Using regression to find correlating factors provides a greater understanding of the associations among factors and the ability to forecast factors that drive demand, revenues, profit, etc.
What it is: Regression analysis involves identifying the relationship between a dependent variable and one or more independent variables. Regression is used to look for associations within data sets, identifying which factors are related. Knowing the relationship helps a manager make business decisions about which factors they could modify to impact revenues and profitability, or they could predict the impact of changes created by the movement of independent factors they do not control. Correlation is the measure of how closely the independent and the dependent variables move together. Perfect correlation is measured as 1 and perfectly inverse relationships are measured as -1.
What it does: Armed with the relationship correlations among factors within a market, industry etc., a manager can predict what will happen as individual factors are impacted or modified. As an example, if you can correlate the relationship between price and demand, you can predict the increased volume demand if the price of a product was reduced by 10%.
How is it used: Correlations are used to understand how different factors interact with a business system and how they impact each other. The correlation can be causal (A causes B to happen) or correlated (When A moves, then B moves the same or the inverse way) or have no relationship whatsoever (when A moves there is no indication of what B will do). Knowing which levers you can pull to impact change can allow a business to make proactive moves. Knowing how the movement of certain trends or factors in the industry and economy will affect your business will allow you to make reactive, proactive, or pre-emptive actions in the marketplace.

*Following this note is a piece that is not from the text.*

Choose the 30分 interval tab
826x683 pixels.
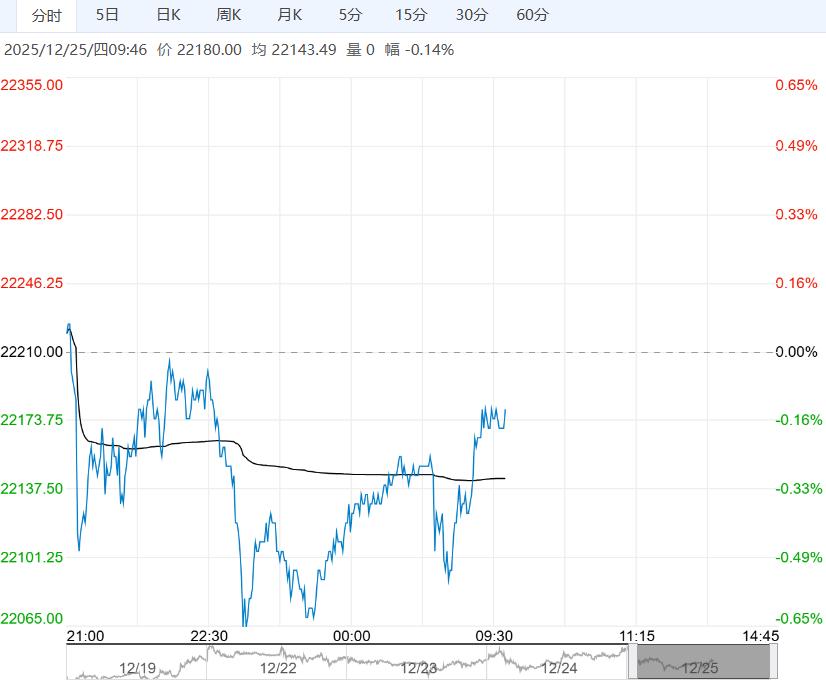point(472,15)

Where: Regressions are run to find correlations in many applications in business today. Some examples include the following:
Find the correlation of price versus demand to be able to predict the impact of price changes on volume demand. This same type of correlation can be used to determine the impact of price on market share between competitors.
Forecast product demand growth based on economic variables (e.g., What is the impact of changes in disposable income on automobile sales?).
Forecast product demand based on correlated factors (e.g., What is the impact of housing starts on dishwasher sales since there is an average of .95 dishwashers per housing start?).
Forecast manufacturing efficiencies and costs through correlations of manufacturing data.
Find relationships between certain employee behaviors and success in the company (this could be used in screening potential employees).
Determine inventory order quantities, order points, inventory quantities in storage, safety stocks, length of storage for perishable products, etc.
Determine the factors impacting inventory shrinkage and indicate actions that could be taken to reduce shrinkage.
Identify factors for prospective customers (lead scoring analysis).
Predict which customers will leave (churn analysis).
Identify the factors driving safety failures and predict the impact of new safety procedures in avoiding future accidents.
Find the financial correlations among price, volume, fixed costs, and variable costs in predicting the impact on the profitability of changes to these factors.
Why: Without regression and correlation, insights managers would be making many decisions blind, without knowing how their decisions will impact their business.
Where it shouldn't be used: There are no situations where the use of regression analysis to find correlations should not be used.
Any restrictions: Do not use regression and correlation when the data quality is poor.
Warnings: Regression analysis to find correlations is a science, but knowing which factors to regress and interpreting the results in an art. Therefore, you must interpret the results with care and apply common sense tests to the results and interpretations. It is also best to test the results to see if the predicted outcomes turn out as expected. Regressions are more effective when there is a lot of variation in the variables. There is also the risk of an omitted variable that could have a major impact but was not included in the regression and correlation analysis.
Correlation and Linear Regression (See 3. Analysis Phase, the 7th topic)
Correlation and Regression (See 3. Causation does not imply causation: topic 3.)
Gathering data: Gather the data for the analysis.
Independent variables that will be analyzed
The dependent variables that will be regressed against the independent variables
Analysis of data: Run the regression analysis and look for correlated factors.
Interpretation of results: Determine if any of the dependent variables have a direct or inverse relationship to the independent variable. Try to determine if there is causality or merely correlated responses. Is there a third variable that both the dependent and the independent variables are correlated with?
Presentation of results: Regression analysis is shown as a combination of regression charts that show the scatter plot with the regression line. Then the variability and confidence levels are defined. This demonstrates the predictive elements that drive the recommendations.
Regression analysis is shown as a combination of the regression charts that show the scatter plot with the regression line included. Then the variability and confidence levels are defined. This demonstrates the predictive elements that drive the recommendations.